17) reported that KD was only 2.2% of the cause of uveitis in infectious patients. Usually, adenovirus is not the cause of uveitis but conjunctivitis.
In this case, slit lamp examination and echocardiography are very useful for differential diagnosis of KD. However, patients could have both uveitis and an adenoviral infection as well
21). We found that some patients have both uveitis and an adenoviral infection. Uveitis is not the only clue to diagnose KD.
Although duration of fever was less than 5 days, some patients showed coronary artery complication in echocardiography. They had conjunctival injection before the fever showed up. That's the reason why they had the slit lamp examination. Uveitis was detected, and then, they underwent echocardiography.
The serum NT-pro BNP levels have been reported as an early diagnostic marker of myocardial involvement in KD
22,23). In our study, there were no significant differences between KD without uveitis and KD with uveitis group, except age and neutrophil count. Absence of an exact indicator of KD is a challenge for pediatricians.

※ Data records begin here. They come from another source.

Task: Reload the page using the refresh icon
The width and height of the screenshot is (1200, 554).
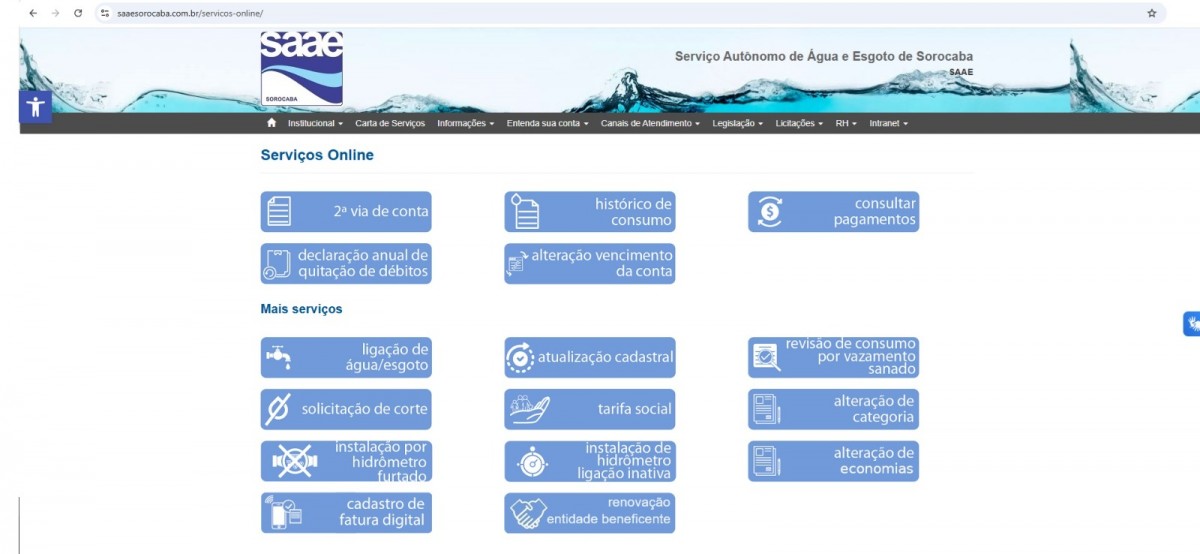Action: [x=78, y=13]
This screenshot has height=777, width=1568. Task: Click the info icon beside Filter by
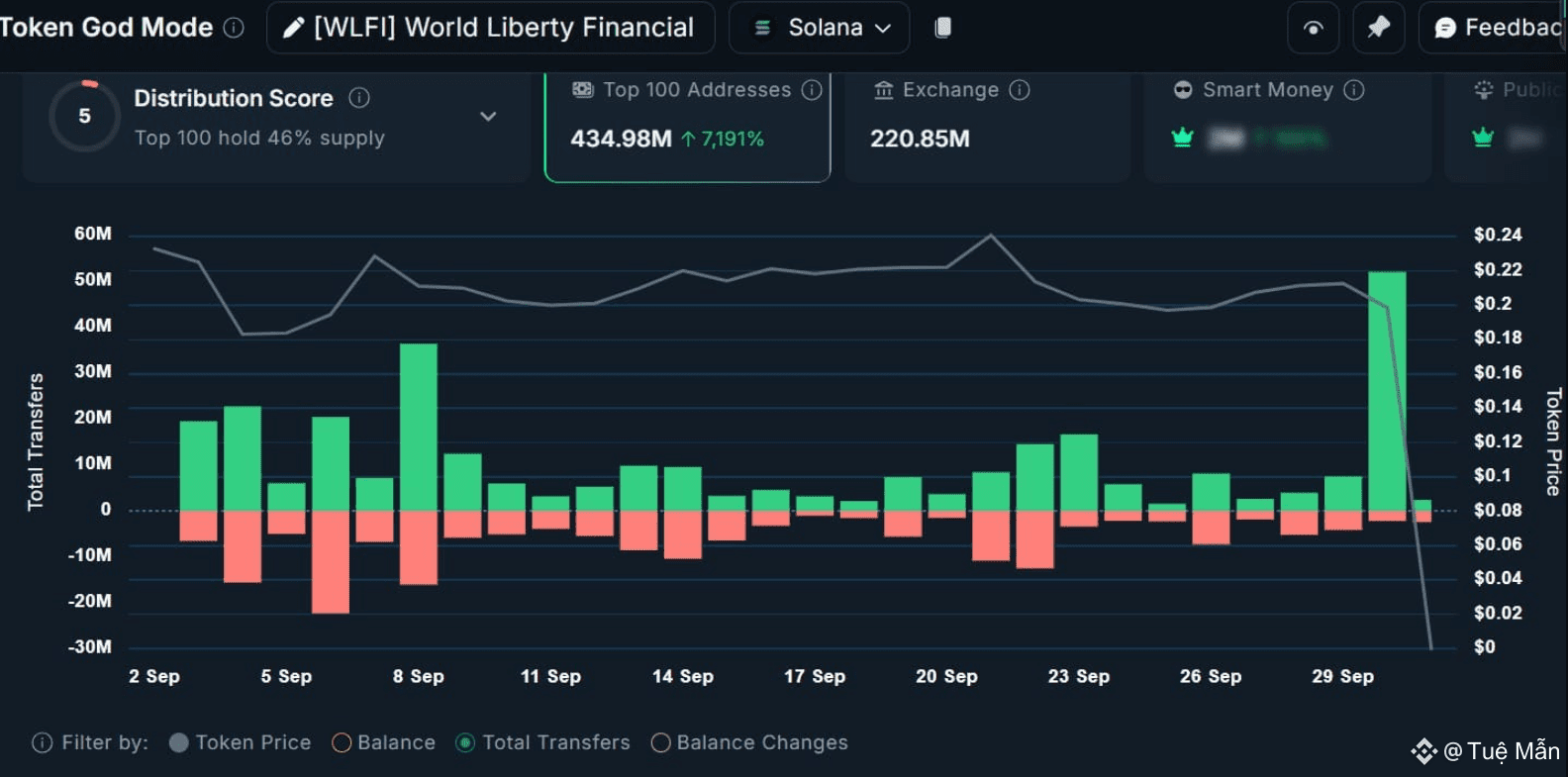click(42, 742)
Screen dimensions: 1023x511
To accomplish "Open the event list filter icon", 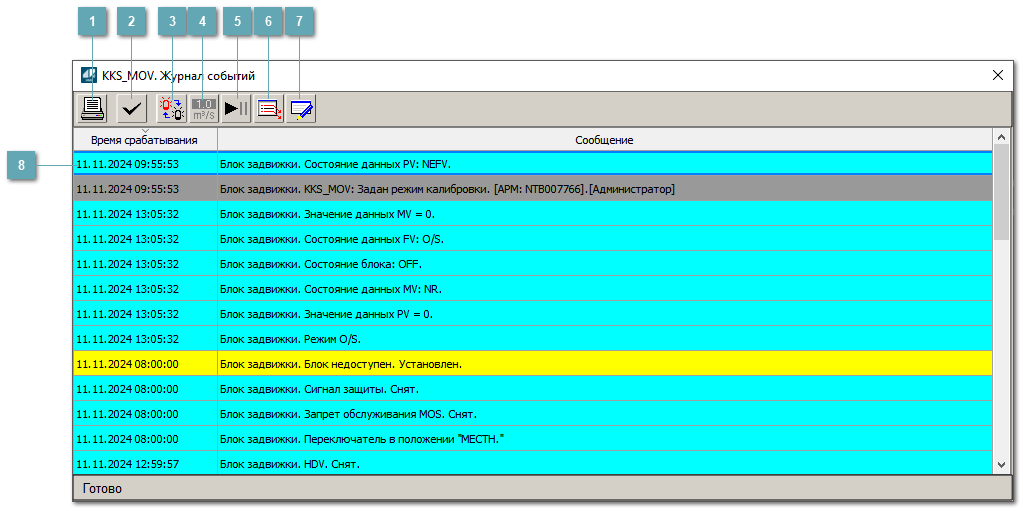I will click(269, 108).
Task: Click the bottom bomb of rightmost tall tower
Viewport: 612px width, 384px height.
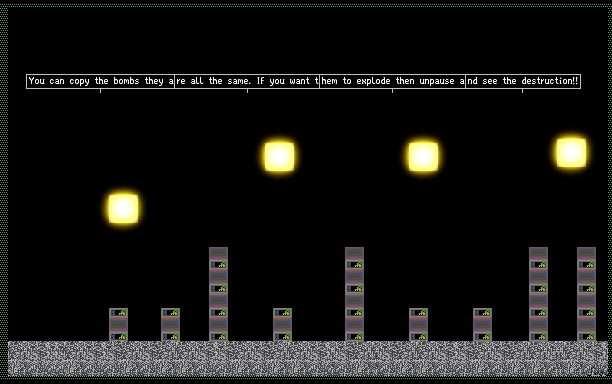Action: 587,336
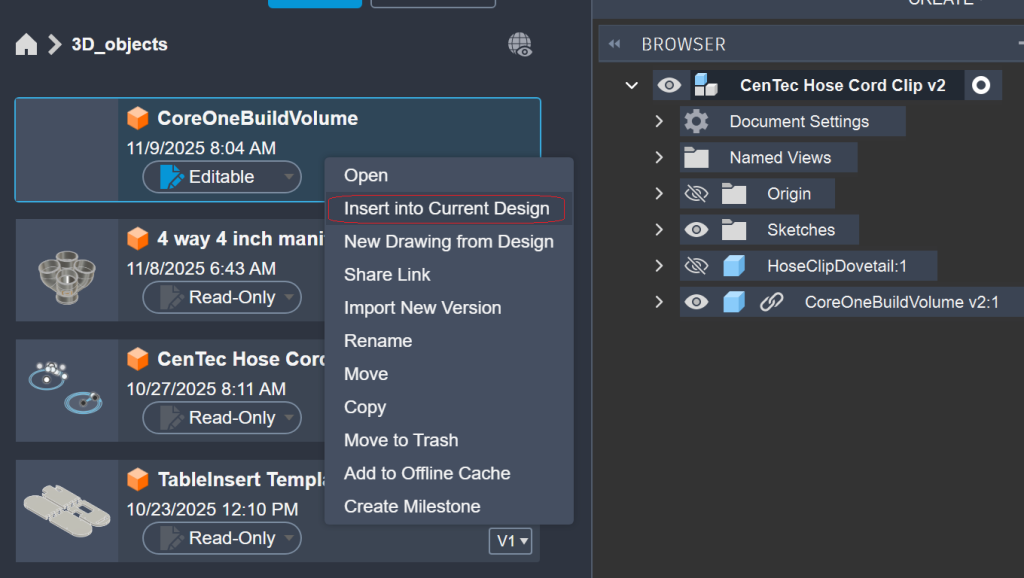Show the hidden HoseClipDovetail:1 component
This screenshot has width=1024, height=578.
[x=696, y=266]
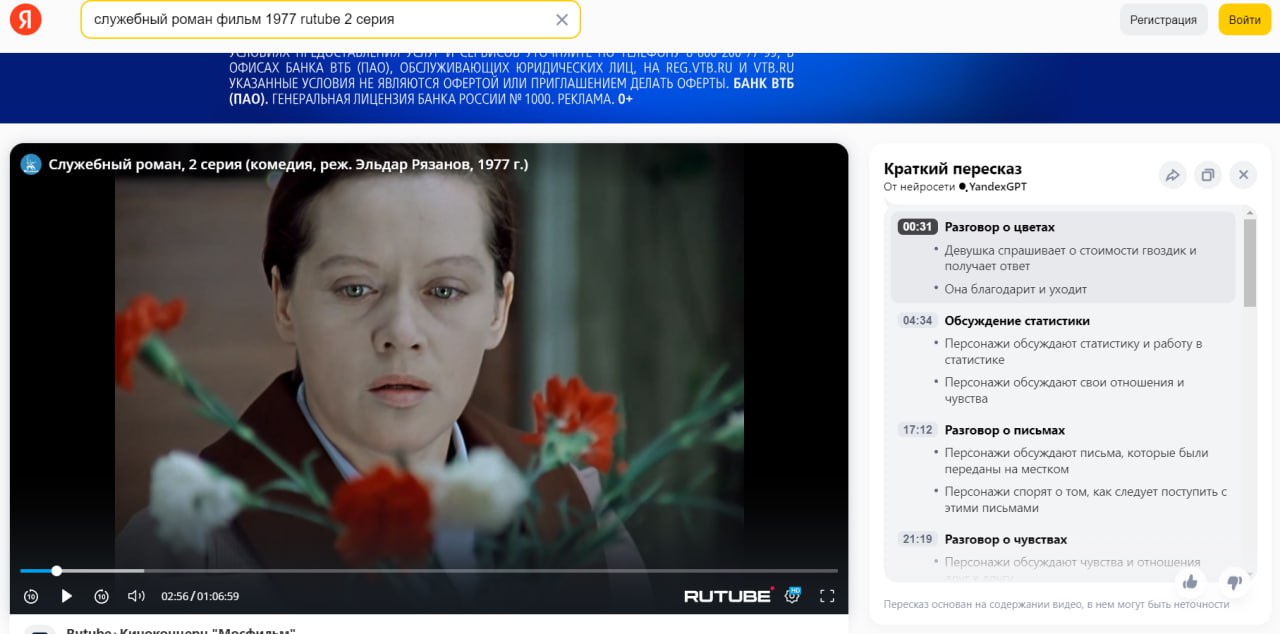Click the Войти button
Image resolution: width=1280 pixels, height=634 pixels.
coord(1244,20)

There is not any definite guideline to diagnose incomplete KD yet. Early diagnosis is needed to prevent coronary artery complications. Uveitis is not the only clue to diagnosing KD, but if a patient has conjunctivitis, ophthalmic examination is very helpful in detecting uveitis and it should be considered a sign of KD.
There are some limitations in our study. First, patients who have conjunctival injection were evaluated by silt lamp examination. It is difficult to decide the best timing for ophthalmic evaluation to diagnose uveitis. There is no specific guideline to determine the timing of slit lamp examination in KD. In our study, conjunctival injection was the only sign to perform slit lamp examination. Second, the study number was small. Third, in our study, we did not compare KD with other diseases that cause uveitis. Other chronic or immunologic diseases that lead to uveitis were excluded in this study.
In conclusion, uveitis is the one of the important ocular sings to help diagnose incomplete KD. As increasing incomplete type of KD, clinicians are responsible to diagnose and start treatment earlier to decrease coronary artery complications. Routine slit lamp examination will be helpful for early diagnosis of incomplete KD in patients who have conjunctival injection.